Classification: 4.8.

Nature of problem:
Elliptic and parabolic partial differential equations which arise in plasma physics applications (as well as in others) are solved in two dimensions. Plasma diffusion, equilibria, and phase space transport (Fokker-Planck equation) have been treated by these methods. These problems share the common feature of being stiff and requiring implicit solution techniques. Generally, the resulting matrix equations are asymmetric; we solve them here with the ILUCG2 program. In a subsequent article we describe a simpler and faster algorithm, ICCG2, which should be used when the matrix is symmetric.

Solution method:
A generalization of the incomplete Cholesky conjugate gradient (ICCG) algorithm is used to solve the linear asymmetric matrix equation.

Restrictions:
The discretization of the two-dimensional PDE and its boundary conditions must result in a spatial 9-point operator stencil which can be represented by a block tridiagonal matrix composed of tridiagonal blocks.

Unusual features:
The loops are arranged to vectorize on the Cray-1 (with the CFT compiler) wherever possible.
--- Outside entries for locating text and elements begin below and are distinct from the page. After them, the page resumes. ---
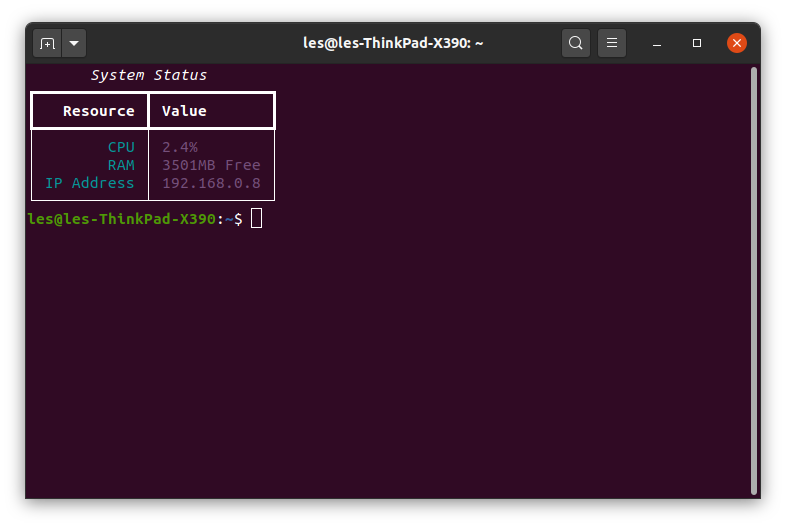Select the Resource column header
Screen dimensions: 786x527
coord(98,111)
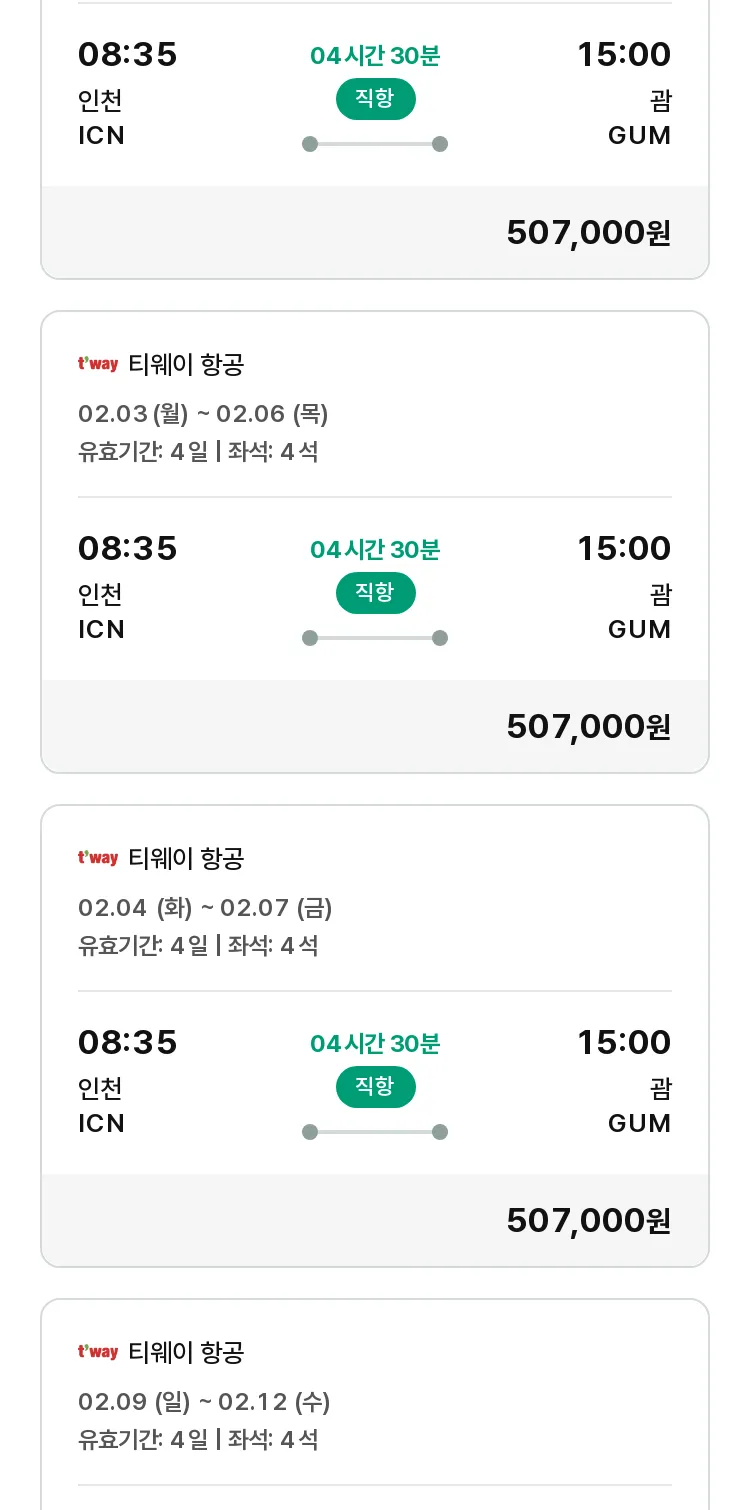Click the 직항 badge on the 02.04 flight
The height and width of the screenshot is (1510, 750).
375,1087
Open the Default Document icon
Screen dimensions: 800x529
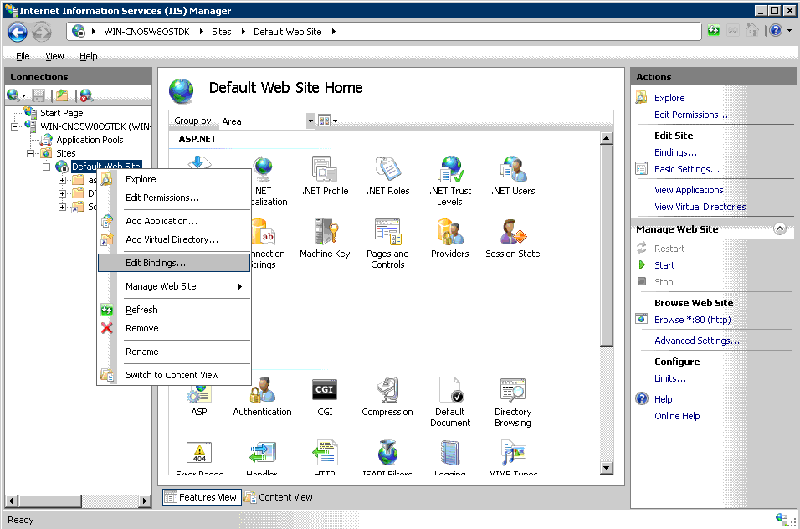[449, 391]
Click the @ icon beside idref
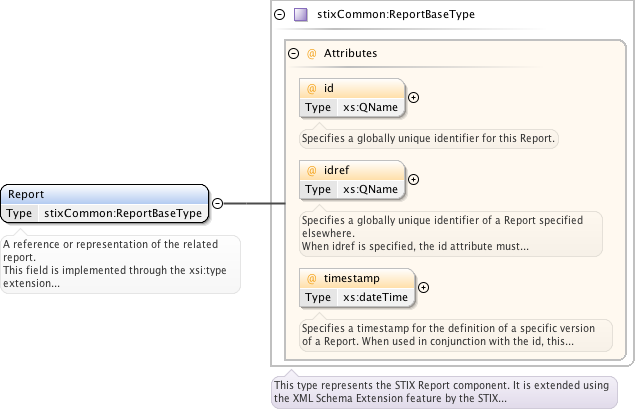The height and width of the screenshot is (412, 636). 311,171
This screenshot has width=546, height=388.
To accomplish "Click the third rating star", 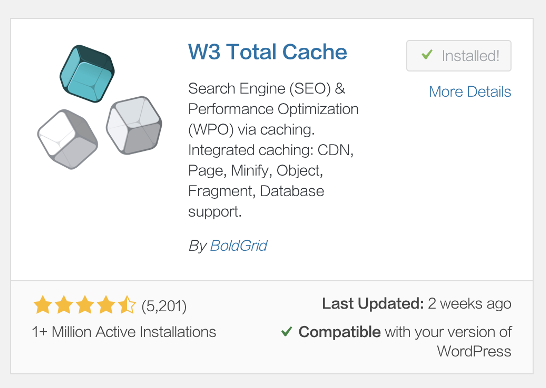I will (85, 305).
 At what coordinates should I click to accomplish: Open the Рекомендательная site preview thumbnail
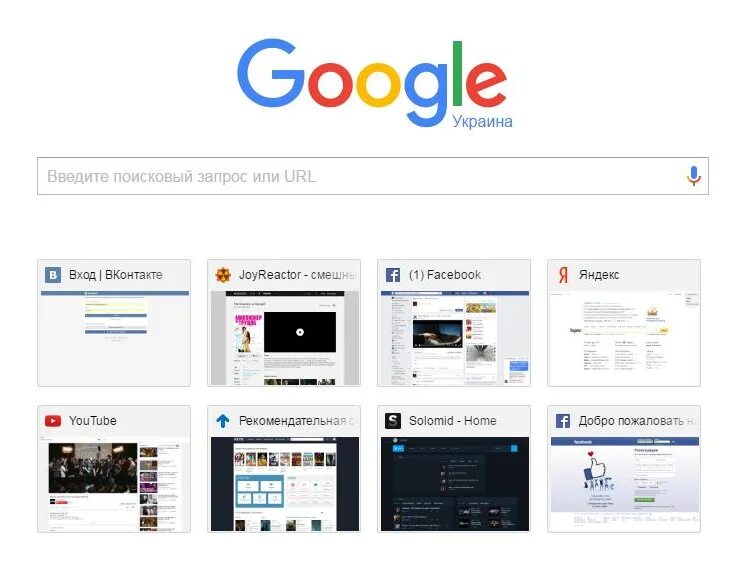point(285,484)
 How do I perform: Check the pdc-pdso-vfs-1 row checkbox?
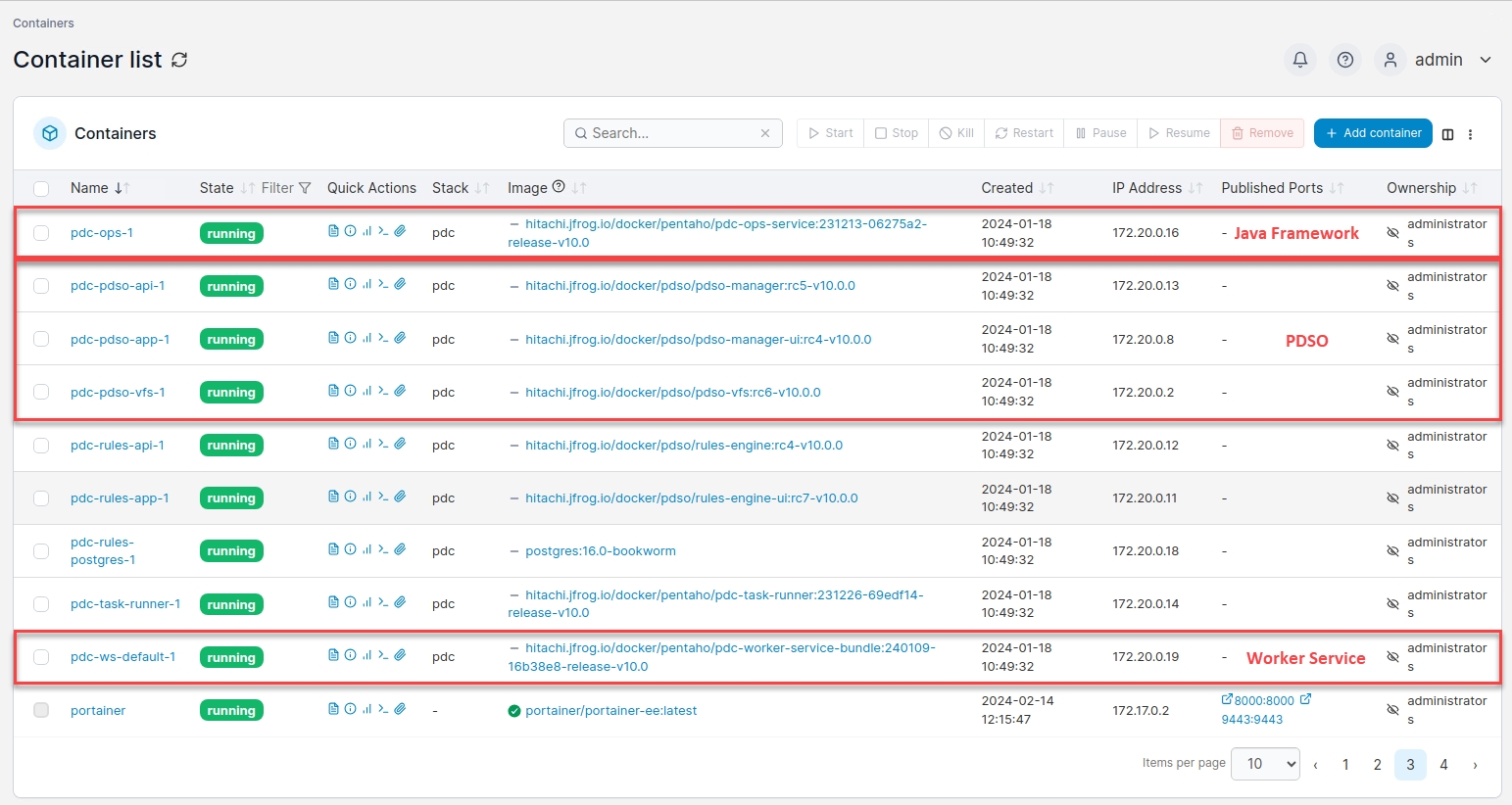(41, 392)
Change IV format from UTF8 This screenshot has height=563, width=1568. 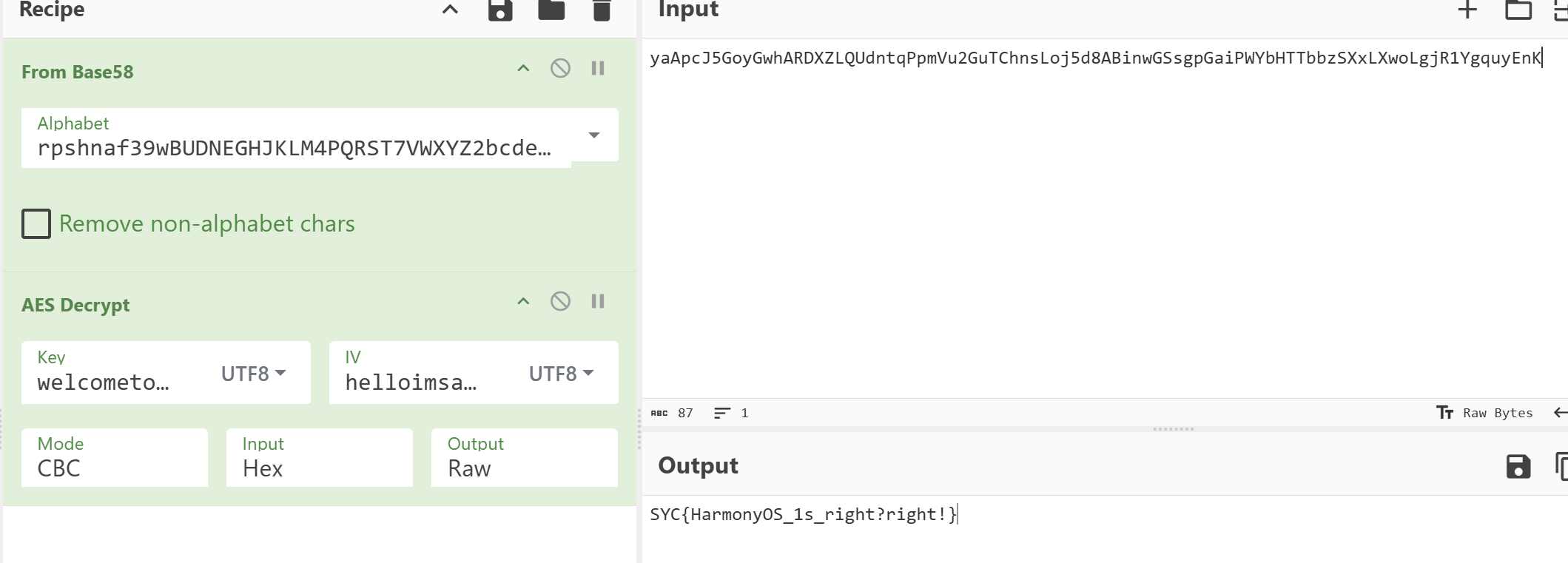(x=562, y=374)
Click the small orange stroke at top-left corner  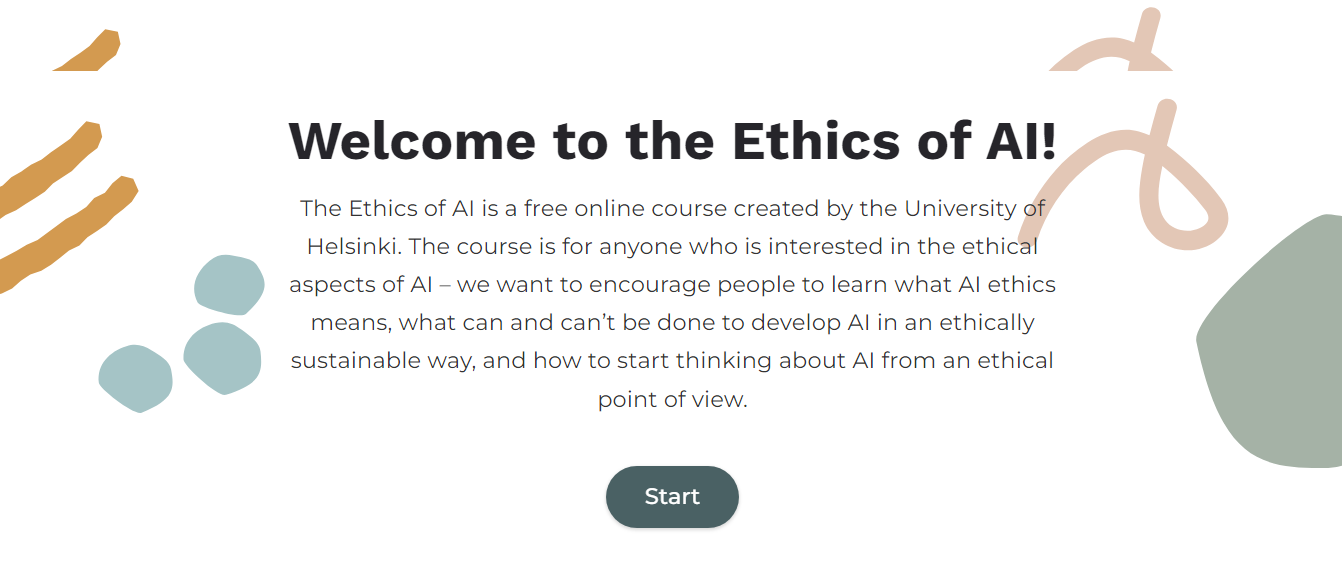pos(93,52)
Recursive loops (which cannot be vectorized) are written for optimum scalar speed. Some of these loops were made more efficient by increasing the arithmetic per pass and at the same time reducing the number of passes. This trick significantly reduced loop overhead and made these scalar loops 30% faster.

Running time:
These are problem dependent because ill-conditioned matrices will require more iterations than well conditioned ones. However, the running times per iteration are known. For enough equations (1189 here) the time for the incomplete LU factorization is 5.9 mu s per unknown. Each conjugate gradient iteration requires 4.2 mu s per unknown. In the three test problems the number of iterations required to reach a relative residual error of 10**-10 (in the L2 norm) ranged from 9 to 208.